From the crack of a semi-auto rifle to the punch of a trench shotgun, your weapons are powerful tools that stand up to even the toughest enemy types. But they need to be wielded with precision to be most effective. With less cultured bangsticks, the head is always best, but with a sniper in hand, well-placed shots to the unbeating heart, decaying liver, or crumbling testes will do just as well.
This tactical edge works both ways. When you’re picking off stragglers with a cool head and enough lead up time, you feel like the most badass deadeye to ever splat a zombie - each perfectly angled hit is rewarded with a skull-shattering closeup.
But when things get a little more hectic and your desperate shots sink dozily into decomposing flesh with surprisingly little effect, it’s easy to panic in the face of waves of unrelenting foes.
There are also a variety of traps and grenades to deploy, while different characters also have unique abilities that spin up over time. These do things like charge up a shot to have greater destructive penetration, or increase your character’s speed, meaning you usually have a choice of how you want to approach a situation.
I say usually, because even on regular difficulty, Zombie Army 4 isn’t a game you can just run-and-gun through willy-nilly - you’ll just run out of ammo and get caught in a death cycle if you try to brute force a large area. If you’re playing with a team, you’ll need to partner up to secure your objectives, as well as scour side-rooms and hidden nooks to refill your equipment.

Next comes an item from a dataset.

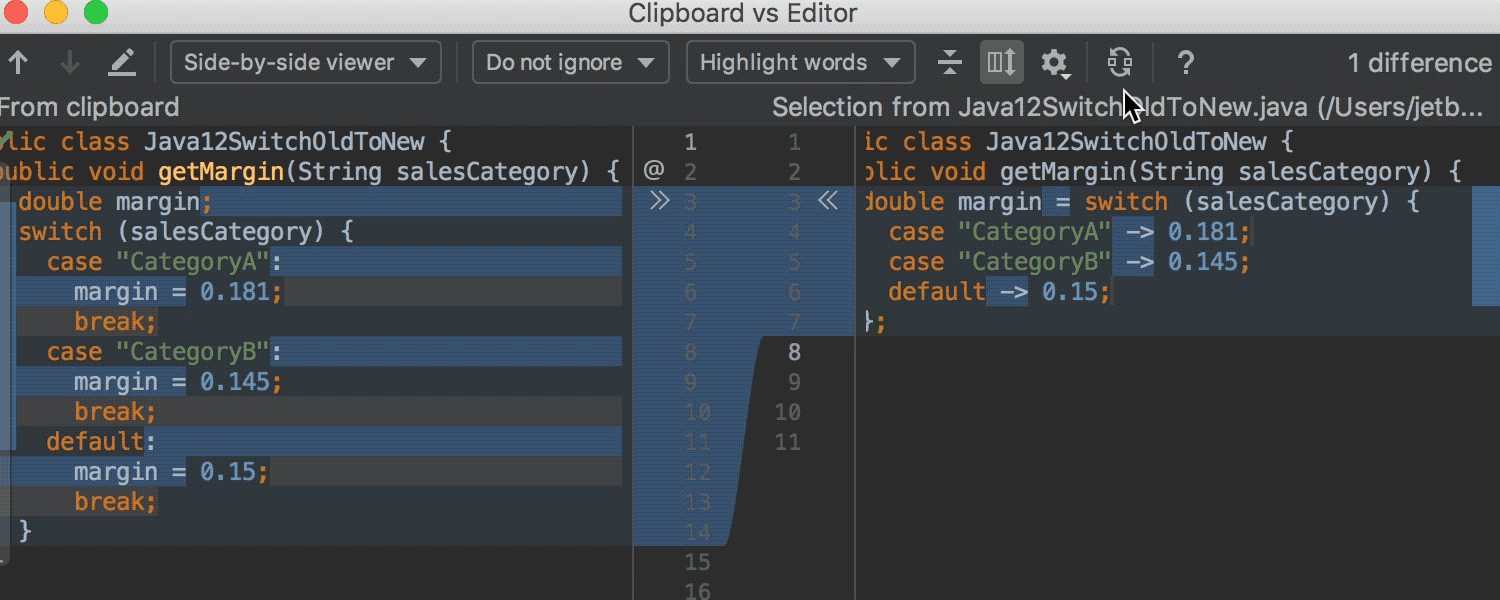1500x600 pixels.
Task: Expand the Do not ignore dropdown
Action: [570, 63]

The quest steps in the missions I played were straightforward enough - ferret out switches to flip and power a generator, find a way to open a bunker door, and so on - but the action between them was always intense, and littered with new enemy types and encounters.
As your map knowledge increases, I can definitely see the replayability in Zombie Army 4’s campaign environments, especially as you’ll have to plan more carefully for harder difficulties. There’s also a bit of a meta-game of XP and incremental unlocks to progress through as you play more, but it’s unclear how much this will actually extend the afterlife of the game without getting to grips with everything it has to offer for an extended period.
Endless nightmare
What has obvious replayability though is Zombie Army 4’s Horde Mode, which combines familiar elements like expanding environments from Call of Duty’s Nazi Zombies with the finite wave count of Gears’ Horde and Escape modes.
You start with a pistol, and procure more equipment as you fight against 20 increasingly arduous stages of brain-munchers. Like the campaign, you’d struggle to brute force later rounds even on normal, but there are a few tougher difficulty modifiers to battle through when you’ve got your eye in.
Once you hit that magic 20, you can choose to escape the carnage or stick around for the ultimate incremental challenge.
My favourite map is a subterranean tunnel, which starts out in one long stretch before opening up to include water traps, claustrophobic passageways, and high walls that zombies eerily scrabble over - but there are more open ones as well.
With this supplementing the more story and level-based campaign missions, I think Zombie Army 4 has potential to be your new Saturday night zombie smasher, something you pick up with a few friends on party chat and kill time with, especially with Call of Duty giving its hordes a year-long breather. It’s solid co-op action, with a tough, tactical steak and plenty of viscera to chew through.
Zombie Army 4: Dead War is out on February 4, 2020 on PS4, Xbox One, and PC via the Epic Games Store.